──────── THE DATA ────────
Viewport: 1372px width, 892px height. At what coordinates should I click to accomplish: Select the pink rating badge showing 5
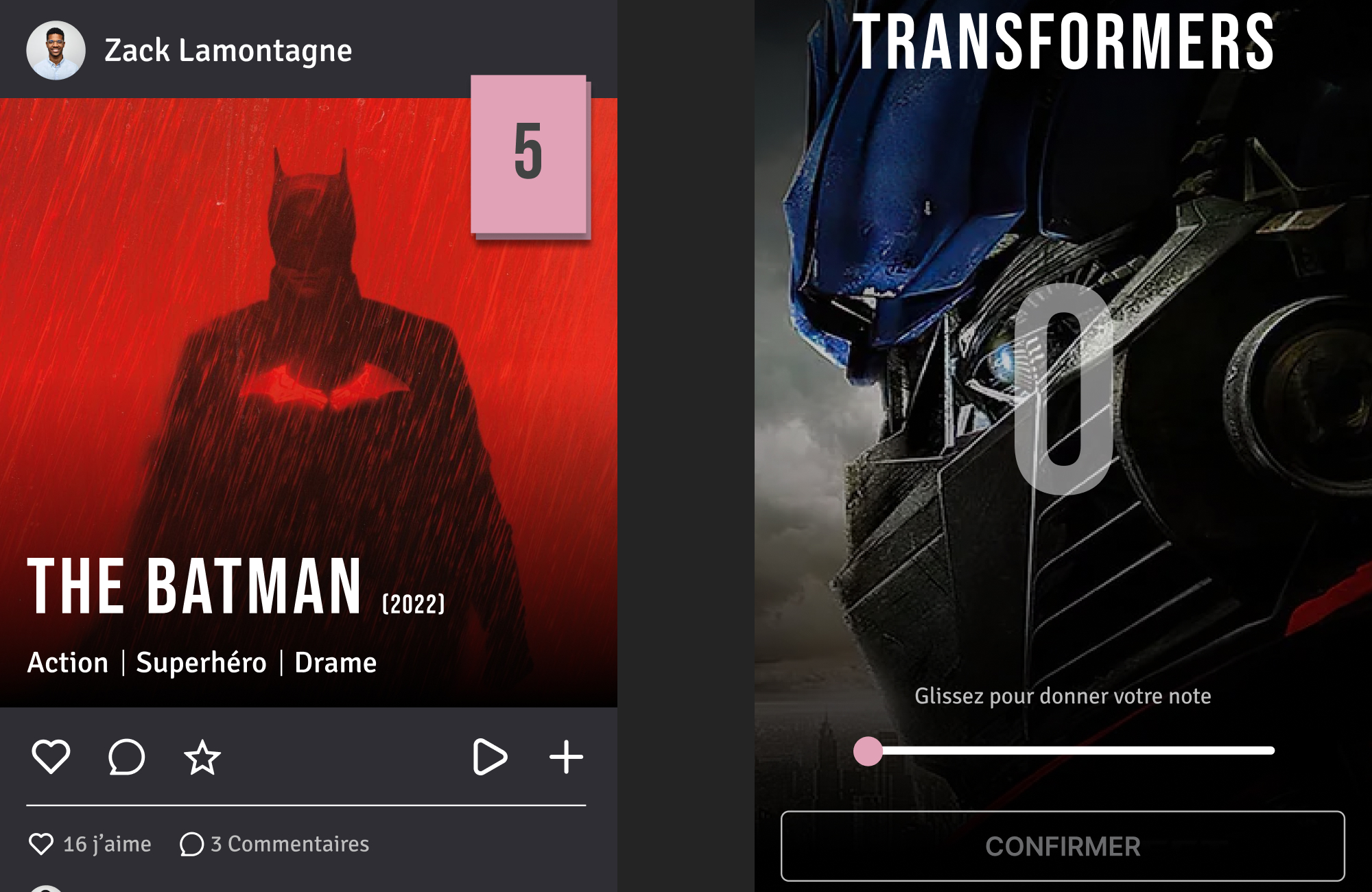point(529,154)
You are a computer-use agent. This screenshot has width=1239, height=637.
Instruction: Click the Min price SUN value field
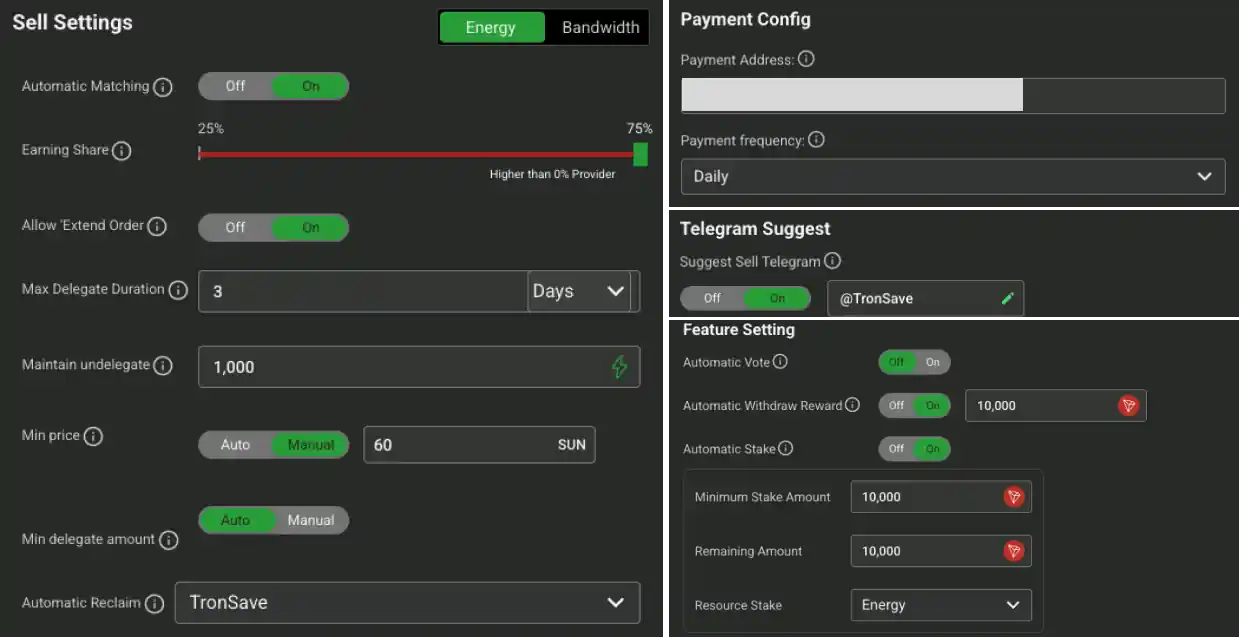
────────
──────── THE DATA ────────
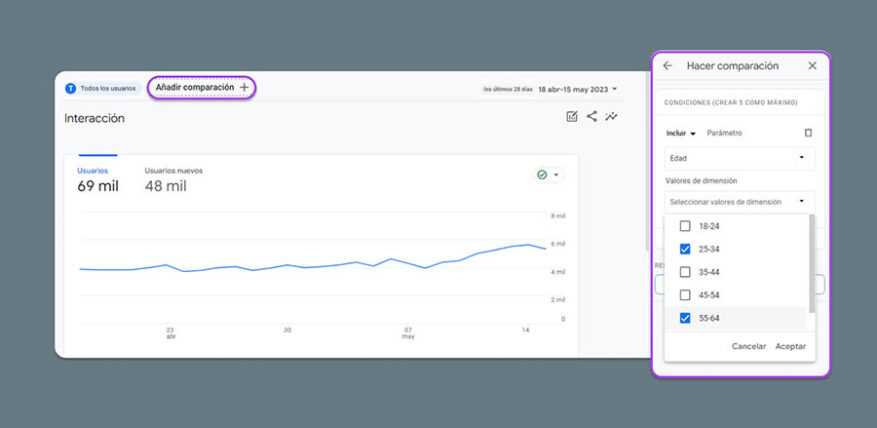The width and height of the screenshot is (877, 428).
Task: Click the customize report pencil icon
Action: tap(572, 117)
────────
TASK STATEMENT = Taking the entries above, write out exactly each line from the one holding "You are a computer-use" to the one holding "Instruction: Click the", both included, and stop there.

SOLVED EXERCISE =
You are a computer-use agent. This screenshot has width=1239, height=637.
Instruction: Click the Min price SUN value field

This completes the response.